Functional bacterial amyloid: the genes that built biofilm?
Speaker: Professor Daniel Otzen, Interdisciplinary Nanoscience Center, AU
Host: Professor Kresten Lindorff-Larsen, Biomolecular Sciences, BIO
Abstract:
Although amyloid is often associated with debilitating diseases such as Alzheimer’s, Huntington’s and Parkinson’s, there is a growing number of examples of beneficial use of amyloid in all walks of life. In the bacterial world alone, a significant proportion of sampled species appears to produce functional bacterial amyloid (FuBA), which may serve multiple purposes such as surface adhesion, biofilm formation, enhanced surface hydrophobicity, extracellular casing or strengthening of the cell wall.
FuBA proteins are generally extremely robust and can resist boiling SDS solutions, though they can still be degraded by proteases. They are evolutionarily optimized to form amyloid structures. As monomers, they assume a random coil structure in solution but show an extremely high propensity to self-assemble and form amyloid under a wide range of conditions. Given this intermolecular attraction, it is important for the cell to develop an efficient manufacturing system that keeps the amyloid proteins soluble until they reach their end station.

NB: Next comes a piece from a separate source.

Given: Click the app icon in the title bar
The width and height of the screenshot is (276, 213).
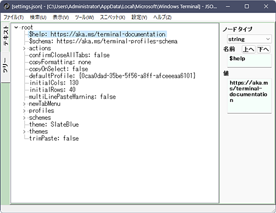Looking at the screenshot, I should [7, 6].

Consequently cells have an intricate system to export and assemble FuBA proteins, involving a cohort of ancillary proteins that appear to form an export-and-assembly system in the outer membrane. We have discovered a novel FuBA operon in the widespread bacterial Pseudomonas family that also confers biofilm forming properties to E. coli. This operon consists of the FuBA protein proper (FapC) plus at least 5 additional proteins. FapC in Pseudomonas consists of 3 imperfect repeats separated by linkers of variable lengths which contribute to amyloidogenicity to different extents. FapC homologs in other systems can contain many more units of this repeat. The repeats are critical to amyloid structure: for the E. coli FuBA CsgA, we have computed the structure to consist of a highly conserved β-helix where each turn corresponds to a repeat sequence. Force spectroscopy studies reveal that FuBA promotes biofilm because it is highly hydrophobic and adhesive. Understanding how this modularity in practice regulates amyloid properties holds great potential in the development of smart and robust self-assembled biomaterials.